• [Exercise description]: Can you reproduce the data beneath, keeping every line exact?

• [Entries supplied]:
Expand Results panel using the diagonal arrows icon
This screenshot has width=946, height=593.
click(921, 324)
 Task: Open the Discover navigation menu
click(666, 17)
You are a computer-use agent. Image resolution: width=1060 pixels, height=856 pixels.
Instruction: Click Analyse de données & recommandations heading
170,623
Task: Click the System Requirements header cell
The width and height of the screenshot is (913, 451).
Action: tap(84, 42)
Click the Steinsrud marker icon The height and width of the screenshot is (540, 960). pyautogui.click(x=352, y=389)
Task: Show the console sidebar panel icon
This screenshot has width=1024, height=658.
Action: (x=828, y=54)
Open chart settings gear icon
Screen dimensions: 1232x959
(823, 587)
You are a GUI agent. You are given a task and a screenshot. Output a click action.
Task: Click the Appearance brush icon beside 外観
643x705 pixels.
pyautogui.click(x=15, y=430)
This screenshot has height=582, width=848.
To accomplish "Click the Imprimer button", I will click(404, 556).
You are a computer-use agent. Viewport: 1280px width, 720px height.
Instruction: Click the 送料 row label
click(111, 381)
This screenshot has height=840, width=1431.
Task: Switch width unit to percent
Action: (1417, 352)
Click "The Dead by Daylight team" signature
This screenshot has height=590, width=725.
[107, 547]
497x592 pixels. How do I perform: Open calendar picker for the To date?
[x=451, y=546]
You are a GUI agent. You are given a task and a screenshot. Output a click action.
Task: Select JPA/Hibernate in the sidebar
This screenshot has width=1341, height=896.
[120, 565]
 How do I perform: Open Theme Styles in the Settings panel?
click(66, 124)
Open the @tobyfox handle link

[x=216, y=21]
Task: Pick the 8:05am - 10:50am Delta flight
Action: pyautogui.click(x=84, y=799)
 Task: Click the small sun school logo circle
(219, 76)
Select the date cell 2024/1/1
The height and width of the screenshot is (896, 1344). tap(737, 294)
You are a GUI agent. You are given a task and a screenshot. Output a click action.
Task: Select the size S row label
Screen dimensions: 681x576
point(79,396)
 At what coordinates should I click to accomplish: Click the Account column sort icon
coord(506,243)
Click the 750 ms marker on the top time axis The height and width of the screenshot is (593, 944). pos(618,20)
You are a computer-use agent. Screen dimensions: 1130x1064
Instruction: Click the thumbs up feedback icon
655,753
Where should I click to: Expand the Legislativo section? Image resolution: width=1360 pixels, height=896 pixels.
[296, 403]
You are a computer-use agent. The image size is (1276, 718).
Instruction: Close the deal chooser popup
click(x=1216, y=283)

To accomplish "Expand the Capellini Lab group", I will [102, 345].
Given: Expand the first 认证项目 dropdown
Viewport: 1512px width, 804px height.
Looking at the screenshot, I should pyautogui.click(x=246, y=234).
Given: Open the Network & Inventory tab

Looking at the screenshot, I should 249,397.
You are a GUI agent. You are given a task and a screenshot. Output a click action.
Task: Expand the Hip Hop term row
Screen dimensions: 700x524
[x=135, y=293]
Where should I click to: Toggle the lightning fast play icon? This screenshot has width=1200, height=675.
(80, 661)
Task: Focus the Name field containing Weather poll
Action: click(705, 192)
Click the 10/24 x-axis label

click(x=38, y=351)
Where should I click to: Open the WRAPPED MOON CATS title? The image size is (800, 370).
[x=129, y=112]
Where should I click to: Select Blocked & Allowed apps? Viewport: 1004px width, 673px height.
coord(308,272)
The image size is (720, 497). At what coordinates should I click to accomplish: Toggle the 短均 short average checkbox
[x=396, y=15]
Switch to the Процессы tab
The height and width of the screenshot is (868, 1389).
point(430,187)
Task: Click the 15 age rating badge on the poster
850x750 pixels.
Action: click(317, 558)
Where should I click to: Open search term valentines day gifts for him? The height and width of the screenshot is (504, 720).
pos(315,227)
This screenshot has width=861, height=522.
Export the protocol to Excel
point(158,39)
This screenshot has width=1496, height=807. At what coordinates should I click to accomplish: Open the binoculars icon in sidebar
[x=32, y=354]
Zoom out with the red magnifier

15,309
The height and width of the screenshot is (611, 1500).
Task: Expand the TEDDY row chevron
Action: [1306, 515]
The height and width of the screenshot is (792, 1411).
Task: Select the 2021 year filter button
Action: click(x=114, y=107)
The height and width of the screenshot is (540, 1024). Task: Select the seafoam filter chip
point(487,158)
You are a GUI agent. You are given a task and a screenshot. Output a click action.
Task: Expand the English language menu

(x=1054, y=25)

• [Finished task]:
Expand Results panel using the diagonal arrows icon
This screenshot has width=946, height=593.
click(921, 324)
 Task: Open the Discover navigation menu
click(666, 17)
You are a computer-use agent. Image resolution: width=1060 pixels, height=856 pixels.
Instruction: Click Analyse de données & recommandations heading
170,623
Task: Click the System Requirements header cell
The width and height of the screenshot is (913, 451).
Action: tap(84, 42)
Click the Steinsrud marker icon The height and width of the screenshot is (540, 960). pyautogui.click(x=352, y=389)
Task: Show the console sidebar panel icon
This screenshot has width=1024, height=658.
Action: (x=828, y=54)
Open chart settings gear icon
Screen dimensions: 1232x959
(823, 587)
You are a GUI agent. You are given a task and a screenshot. Output a click action.
Task: Click the Appearance brush icon beside 外観
643x705 pixels.
pyautogui.click(x=15, y=430)
This screenshot has height=582, width=848.
To accomplish "Click the Imprimer button", I will click(404, 556).
You are a computer-use agent. Viewport: 1280px width, 720px height.
Instruction: Click the 送料 row label
click(111, 381)
This screenshot has height=840, width=1431.
Task: Switch width unit to percent
Action: (1417, 352)
Click "The Dead by Daylight team" signature
This screenshot has height=590, width=725.
[107, 547]
497x592 pixels. How do I perform: Open calendar picker for the To date?
[x=451, y=546]
You are a GUI agent. You are given a task and a screenshot. Output a click action.
Task: Select JPA/Hibernate in the sidebar
This screenshot has width=1341, height=896.
[120, 565]
 How do I perform: Open Theme Styles in the Settings panel?
click(66, 124)
Open the @tobyfox handle link

[x=216, y=21]
Task: Pick the 8:05am - 10:50am Delta flight
Action: pyautogui.click(x=84, y=799)
 Task: Click the small sun school logo circle
(219, 76)
Select the date cell 2024/1/1
The height and width of the screenshot is (896, 1344). tap(737, 294)
You are a GUI agent. You are given a task and a screenshot. Output a click action.
Task: Select the size S row label
Screen dimensions: 681x576
point(79,396)
 At what coordinates should I click to accomplish: Click the Account column sort icon
coord(506,243)
Click the 750 ms marker on the top time axis The height and width of the screenshot is (593, 944). pos(618,20)
You are a computer-use agent. Screen dimensions: 1130x1064
Instruction: Click the thumbs up feedback icon
655,753
Where should I click to: Expand the Legislativo section? Image resolution: width=1360 pixels, height=896 pixels.
[296, 403]
You are a computer-use agent. The image size is (1276, 718).
Instruction: Close the deal chooser popup
click(x=1216, y=283)

To accomplish "Expand the Capellini Lab group", I will [102, 345].
Given: Expand the first 认证项目 dropdown
Viewport: 1512px width, 804px height.
Looking at the screenshot, I should pyautogui.click(x=246, y=234).
Given: Open the Network & Inventory tab

Looking at the screenshot, I should 249,397.
You are a GUI agent. You are given a task and a screenshot. Output a click action.
Task: Expand the Hip Hop term row
Screen dimensions: 700x524
[x=135, y=293]
Where should I click to: Toggle the lightning fast play icon? This screenshot has width=1200, height=675.
(80, 661)
Task: Focus the Name field containing Weather poll
Action: click(705, 192)
Click the 10/24 x-axis label

click(x=38, y=351)
Where should I click to: Open the WRAPPED MOON CATS title? The image size is (800, 370).
[x=129, y=112]
Where should I click to: Select Blocked & Allowed apps? Viewport: 1004px width, 673px height.
coord(308,272)
The image size is (720, 497). At what coordinates should I click to accomplish: Toggle the 短均 short average checkbox
[x=396, y=15]
Switch to the Процессы tab
The height and width of the screenshot is (868, 1389).
point(430,187)
Task: Click the 15 age rating badge on the poster
850x750 pixels.
Action: click(317, 558)
Where should I click to: Open search term valentines day gifts for him? The height and width of the screenshot is (504, 720).
pos(315,227)
This screenshot has width=861, height=522.
Export the protocol to Excel
point(158,39)
This screenshot has width=1496, height=807. At what coordinates should I click to accomplish: Open the binoculars icon in sidebar
[x=32, y=354]
Zoom out with the red magnifier

15,309
The height and width of the screenshot is (611, 1500).
Task: Expand the TEDDY row chevron
Action: [1306, 515]
The height and width of the screenshot is (792, 1411).
Task: Select the 2021 year filter button
Action: click(x=114, y=107)
The height and width of the screenshot is (540, 1024). Task: Select the seafoam filter chip
point(487,158)
You are a GUI agent. You are given a task and a screenshot. Output a click action.
Task: Expand the English language menu

(x=1054, y=25)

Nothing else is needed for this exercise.